II. Split Points, Timing Points, and Timing Devices

To calculate a participant's result, it is necessary to know the participant's start and finish times. If the times for a participant passing through each intermediate point are known, the participant's gun time and chip time for each intermediate point can be calculated.

Real running events may involve complex tracks, such as loop tracks, out-and-back tracks, or other special cases. Regardless of whether the track involves loops or out-and-back sections, the course for a contest can be divided into consecutive splits, connected end-to-end, and each split can be abstracted as a straight segment. As shown in Figures 2.1 and 2.2.
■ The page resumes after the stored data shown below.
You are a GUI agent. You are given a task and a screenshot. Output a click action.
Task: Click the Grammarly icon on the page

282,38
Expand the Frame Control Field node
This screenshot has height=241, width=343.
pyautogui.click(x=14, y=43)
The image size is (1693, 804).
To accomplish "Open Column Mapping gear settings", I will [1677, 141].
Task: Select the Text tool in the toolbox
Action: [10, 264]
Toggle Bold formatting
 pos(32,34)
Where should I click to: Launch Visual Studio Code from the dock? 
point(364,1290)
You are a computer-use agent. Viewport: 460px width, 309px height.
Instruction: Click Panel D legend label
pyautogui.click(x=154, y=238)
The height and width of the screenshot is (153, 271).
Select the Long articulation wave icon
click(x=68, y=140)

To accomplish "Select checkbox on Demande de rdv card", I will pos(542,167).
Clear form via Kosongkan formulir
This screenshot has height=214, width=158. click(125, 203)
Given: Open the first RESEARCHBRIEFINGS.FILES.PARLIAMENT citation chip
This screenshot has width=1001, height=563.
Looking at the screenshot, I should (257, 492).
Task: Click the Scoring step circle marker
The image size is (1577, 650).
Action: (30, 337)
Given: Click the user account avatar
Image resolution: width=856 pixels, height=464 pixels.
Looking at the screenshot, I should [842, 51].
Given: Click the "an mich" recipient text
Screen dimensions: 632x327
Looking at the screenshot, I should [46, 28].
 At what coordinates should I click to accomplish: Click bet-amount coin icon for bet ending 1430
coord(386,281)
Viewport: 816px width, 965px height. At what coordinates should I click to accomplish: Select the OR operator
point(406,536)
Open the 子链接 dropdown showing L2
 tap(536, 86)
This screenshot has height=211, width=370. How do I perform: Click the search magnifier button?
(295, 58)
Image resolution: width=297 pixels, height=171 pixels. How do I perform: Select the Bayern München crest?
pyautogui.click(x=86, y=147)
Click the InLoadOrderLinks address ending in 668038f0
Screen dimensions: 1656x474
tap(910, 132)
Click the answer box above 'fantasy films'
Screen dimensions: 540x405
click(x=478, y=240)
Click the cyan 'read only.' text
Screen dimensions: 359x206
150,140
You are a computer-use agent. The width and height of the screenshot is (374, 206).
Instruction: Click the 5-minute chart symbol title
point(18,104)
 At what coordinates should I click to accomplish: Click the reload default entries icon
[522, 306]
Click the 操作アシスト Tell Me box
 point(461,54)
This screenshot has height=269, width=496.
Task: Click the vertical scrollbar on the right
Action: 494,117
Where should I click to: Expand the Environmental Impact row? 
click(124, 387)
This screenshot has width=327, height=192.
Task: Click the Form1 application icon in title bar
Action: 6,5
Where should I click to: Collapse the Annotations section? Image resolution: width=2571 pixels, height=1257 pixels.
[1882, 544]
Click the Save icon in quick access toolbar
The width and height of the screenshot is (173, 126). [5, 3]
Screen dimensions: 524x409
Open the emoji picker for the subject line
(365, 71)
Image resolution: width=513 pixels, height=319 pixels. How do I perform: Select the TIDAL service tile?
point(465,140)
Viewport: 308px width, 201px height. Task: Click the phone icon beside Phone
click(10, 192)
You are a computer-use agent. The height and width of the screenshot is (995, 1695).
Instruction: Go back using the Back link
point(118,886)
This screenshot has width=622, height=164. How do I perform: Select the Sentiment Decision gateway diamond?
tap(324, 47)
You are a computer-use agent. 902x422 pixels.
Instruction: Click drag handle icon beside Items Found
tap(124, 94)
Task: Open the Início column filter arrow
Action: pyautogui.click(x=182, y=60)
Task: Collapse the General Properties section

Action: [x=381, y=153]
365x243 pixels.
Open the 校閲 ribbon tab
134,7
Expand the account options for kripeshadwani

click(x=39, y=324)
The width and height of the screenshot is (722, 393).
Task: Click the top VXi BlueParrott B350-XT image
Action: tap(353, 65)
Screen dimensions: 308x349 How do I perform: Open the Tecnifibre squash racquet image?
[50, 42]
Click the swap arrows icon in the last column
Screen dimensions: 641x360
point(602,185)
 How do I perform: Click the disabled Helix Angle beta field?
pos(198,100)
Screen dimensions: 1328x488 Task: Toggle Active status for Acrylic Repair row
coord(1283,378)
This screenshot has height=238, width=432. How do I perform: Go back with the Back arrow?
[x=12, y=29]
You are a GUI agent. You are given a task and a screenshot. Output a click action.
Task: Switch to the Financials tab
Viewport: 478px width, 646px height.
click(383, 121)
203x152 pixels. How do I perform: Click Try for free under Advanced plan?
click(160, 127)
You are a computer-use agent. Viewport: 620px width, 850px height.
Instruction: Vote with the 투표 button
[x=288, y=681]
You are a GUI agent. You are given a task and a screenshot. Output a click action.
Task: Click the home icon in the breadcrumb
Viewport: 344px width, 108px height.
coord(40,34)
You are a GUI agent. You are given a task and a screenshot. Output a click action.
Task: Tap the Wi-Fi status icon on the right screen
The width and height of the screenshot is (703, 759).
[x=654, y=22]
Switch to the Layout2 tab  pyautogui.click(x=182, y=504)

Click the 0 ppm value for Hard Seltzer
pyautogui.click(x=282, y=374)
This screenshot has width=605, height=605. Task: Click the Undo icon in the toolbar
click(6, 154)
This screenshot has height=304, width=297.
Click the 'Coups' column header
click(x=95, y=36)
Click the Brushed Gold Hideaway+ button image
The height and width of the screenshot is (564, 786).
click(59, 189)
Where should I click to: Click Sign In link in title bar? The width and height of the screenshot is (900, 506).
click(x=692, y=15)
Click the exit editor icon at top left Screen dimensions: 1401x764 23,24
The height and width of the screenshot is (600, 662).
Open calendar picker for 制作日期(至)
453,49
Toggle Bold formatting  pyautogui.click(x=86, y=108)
The concept of split points corresponds to the concept of splits. For a split, the finish line of the split represents the split itself. For example, a 5KM to 10KM split can be simplified as the 10KM split, and the finish line of this split is the 10KM split point. Conversely, the 10KM split refers to the split from 5KM to 10KM split, and the 10KM split point represents the 10KM split.

The start split refers to the split from the point where the participant is positioned at the start line (at the time of the starting gun) to the start line itself. If an event has 11 split points, including both the start and finish lines, then there are 11 splits, with the first split being the start split. The start split's start time is the gun start time, and the finish time (arrival time) for the start split is the start time, with the duration for the start split being the time used before start.

The key to the timing problem, when the gun start time of a participant is known, is to obtain the participant's time at each split point, including both the start and finish lines.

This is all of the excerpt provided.